(Pixel coordinate grounding data)
Start of Block
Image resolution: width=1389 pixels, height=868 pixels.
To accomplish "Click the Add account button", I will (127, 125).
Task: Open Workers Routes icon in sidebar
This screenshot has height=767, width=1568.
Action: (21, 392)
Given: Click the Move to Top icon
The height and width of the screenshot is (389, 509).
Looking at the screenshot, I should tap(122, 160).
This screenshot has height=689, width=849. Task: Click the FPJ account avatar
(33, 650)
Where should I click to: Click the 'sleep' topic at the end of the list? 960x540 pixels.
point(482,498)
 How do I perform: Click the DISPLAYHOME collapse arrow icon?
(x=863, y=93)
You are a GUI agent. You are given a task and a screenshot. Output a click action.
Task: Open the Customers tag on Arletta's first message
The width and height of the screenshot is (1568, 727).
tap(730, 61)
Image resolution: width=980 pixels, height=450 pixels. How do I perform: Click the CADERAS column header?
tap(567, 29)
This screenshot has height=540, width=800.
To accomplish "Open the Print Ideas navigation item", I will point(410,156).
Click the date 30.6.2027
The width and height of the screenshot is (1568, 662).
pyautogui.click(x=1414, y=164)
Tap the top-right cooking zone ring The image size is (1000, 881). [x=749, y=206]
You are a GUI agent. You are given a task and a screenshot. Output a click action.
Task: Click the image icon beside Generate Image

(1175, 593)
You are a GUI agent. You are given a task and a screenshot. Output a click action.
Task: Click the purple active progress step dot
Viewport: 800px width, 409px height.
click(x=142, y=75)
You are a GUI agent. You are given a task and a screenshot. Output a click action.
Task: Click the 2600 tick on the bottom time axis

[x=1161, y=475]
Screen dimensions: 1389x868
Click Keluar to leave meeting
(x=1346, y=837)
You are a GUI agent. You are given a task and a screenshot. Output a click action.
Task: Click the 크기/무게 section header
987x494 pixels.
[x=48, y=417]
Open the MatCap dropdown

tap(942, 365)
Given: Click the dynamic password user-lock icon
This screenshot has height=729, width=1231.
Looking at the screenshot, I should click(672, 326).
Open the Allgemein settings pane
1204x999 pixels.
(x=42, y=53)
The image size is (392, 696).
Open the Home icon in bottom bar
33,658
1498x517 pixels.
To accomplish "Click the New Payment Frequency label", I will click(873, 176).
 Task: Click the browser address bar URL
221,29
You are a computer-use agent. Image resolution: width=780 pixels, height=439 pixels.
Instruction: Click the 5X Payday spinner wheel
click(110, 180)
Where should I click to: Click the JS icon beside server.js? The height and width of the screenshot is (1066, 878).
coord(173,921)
End of Block
**EXERCISE DETAILS**
Repeat the entries verbatim through the line with "Given: Click the Move to Top icon".

**RESULT FOR THIS TASK**
Image resolution: width=1389 pixels, height=868 pixels.
To accomplish "Click the Add account button", I will (127, 125).
Task: Open Workers Routes icon in sidebar
This screenshot has height=767, width=1568.
Action: (21, 392)
Given: Click the Move to Top icon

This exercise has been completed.